▶ **Your instructions**: Set down exactly the lines below between the line holding "You are a GUI" and the line holding "Post a Job (74, 2504)", inclusive; no other line belongs in the answer.

[Recorded data]
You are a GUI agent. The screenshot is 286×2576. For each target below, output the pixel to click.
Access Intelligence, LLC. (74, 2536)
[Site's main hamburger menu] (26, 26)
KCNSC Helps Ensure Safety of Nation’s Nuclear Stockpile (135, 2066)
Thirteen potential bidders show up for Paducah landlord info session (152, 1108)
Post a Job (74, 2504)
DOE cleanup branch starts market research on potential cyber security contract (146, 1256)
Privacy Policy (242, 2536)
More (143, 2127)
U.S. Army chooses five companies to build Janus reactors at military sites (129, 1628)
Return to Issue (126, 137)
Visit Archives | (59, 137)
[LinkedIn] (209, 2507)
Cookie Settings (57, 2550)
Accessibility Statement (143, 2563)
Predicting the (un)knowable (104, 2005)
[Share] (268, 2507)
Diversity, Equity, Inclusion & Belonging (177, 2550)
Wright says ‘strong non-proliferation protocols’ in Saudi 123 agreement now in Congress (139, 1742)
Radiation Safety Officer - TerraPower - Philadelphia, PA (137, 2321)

* * *

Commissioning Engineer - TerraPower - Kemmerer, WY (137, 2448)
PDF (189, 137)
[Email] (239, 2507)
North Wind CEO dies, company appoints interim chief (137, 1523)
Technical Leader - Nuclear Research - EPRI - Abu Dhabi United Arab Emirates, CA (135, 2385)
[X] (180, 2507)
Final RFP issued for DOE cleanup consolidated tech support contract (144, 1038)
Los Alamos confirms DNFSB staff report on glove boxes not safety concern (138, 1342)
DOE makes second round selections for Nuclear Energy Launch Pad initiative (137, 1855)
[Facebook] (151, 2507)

▶ **Exercise answer**:
You are a GUI agent. The screenshot is 286×2576. For each target below, output the pixel to click.
Access Intelligence, LLC. (74, 2536)
[Site's main hamburger menu] (26, 26)
KCNSC Helps Ensure Safety of Nation’s Nuclear Stockpile (135, 2066)
Thirteen potential bidders show up for Paducah landlord info session (152, 1108)
Post a Job (74, 2504)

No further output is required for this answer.